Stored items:
<<<<

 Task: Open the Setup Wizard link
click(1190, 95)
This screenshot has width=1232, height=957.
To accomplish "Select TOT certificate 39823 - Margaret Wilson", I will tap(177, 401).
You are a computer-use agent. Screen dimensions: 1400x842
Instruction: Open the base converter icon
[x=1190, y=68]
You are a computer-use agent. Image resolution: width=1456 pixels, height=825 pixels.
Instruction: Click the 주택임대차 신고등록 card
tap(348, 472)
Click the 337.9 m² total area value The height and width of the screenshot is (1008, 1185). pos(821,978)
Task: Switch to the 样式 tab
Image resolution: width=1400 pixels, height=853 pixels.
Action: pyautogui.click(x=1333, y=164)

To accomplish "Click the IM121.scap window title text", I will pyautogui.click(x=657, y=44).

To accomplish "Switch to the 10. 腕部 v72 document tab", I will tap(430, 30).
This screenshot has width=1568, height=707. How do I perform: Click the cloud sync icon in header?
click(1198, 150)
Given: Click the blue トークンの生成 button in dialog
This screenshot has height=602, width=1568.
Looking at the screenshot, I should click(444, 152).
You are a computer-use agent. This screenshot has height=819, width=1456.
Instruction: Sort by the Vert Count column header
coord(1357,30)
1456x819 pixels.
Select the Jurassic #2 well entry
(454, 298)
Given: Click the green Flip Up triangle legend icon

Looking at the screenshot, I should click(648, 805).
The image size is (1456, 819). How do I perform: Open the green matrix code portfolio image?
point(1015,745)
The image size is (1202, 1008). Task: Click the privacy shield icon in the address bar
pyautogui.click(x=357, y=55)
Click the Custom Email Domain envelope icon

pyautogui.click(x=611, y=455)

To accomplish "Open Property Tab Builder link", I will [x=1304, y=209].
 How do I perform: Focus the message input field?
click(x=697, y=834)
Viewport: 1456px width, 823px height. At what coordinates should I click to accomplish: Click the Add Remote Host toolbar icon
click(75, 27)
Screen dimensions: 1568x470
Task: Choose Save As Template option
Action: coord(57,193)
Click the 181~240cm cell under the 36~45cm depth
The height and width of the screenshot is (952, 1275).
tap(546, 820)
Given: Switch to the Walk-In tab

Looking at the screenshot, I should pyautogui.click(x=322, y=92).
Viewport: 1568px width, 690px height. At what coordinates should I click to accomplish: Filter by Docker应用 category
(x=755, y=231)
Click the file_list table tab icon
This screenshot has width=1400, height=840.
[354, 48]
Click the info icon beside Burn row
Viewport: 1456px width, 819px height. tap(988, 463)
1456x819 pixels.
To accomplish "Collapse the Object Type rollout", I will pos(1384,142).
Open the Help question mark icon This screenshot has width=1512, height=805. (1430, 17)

>>>>

● **Exercise directions**: Exact reproduction is required: output the lines from the start of the entries above through the line with "Task: Switch to the 样式 tab".

● **Exercise answer**:
 Task: Open the Setup Wizard link
click(1190, 95)
This screenshot has width=1232, height=957.
To accomplish "Select TOT certificate 39823 - Margaret Wilson", I will tap(177, 401).
You are a computer-use agent. Screen dimensions: 1400x842
Instruction: Open the base converter icon
[x=1190, y=68]
You are a computer-use agent. Image resolution: width=1456 pixels, height=825 pixels.
Instruction: Click the 주택임대차 신고등록 card
tap(348, 472)
Click the 337.9 m² total area value The height and width of the screenshot is (1008, 1185). pos(821,978)
Task: Switch to the 样式 tab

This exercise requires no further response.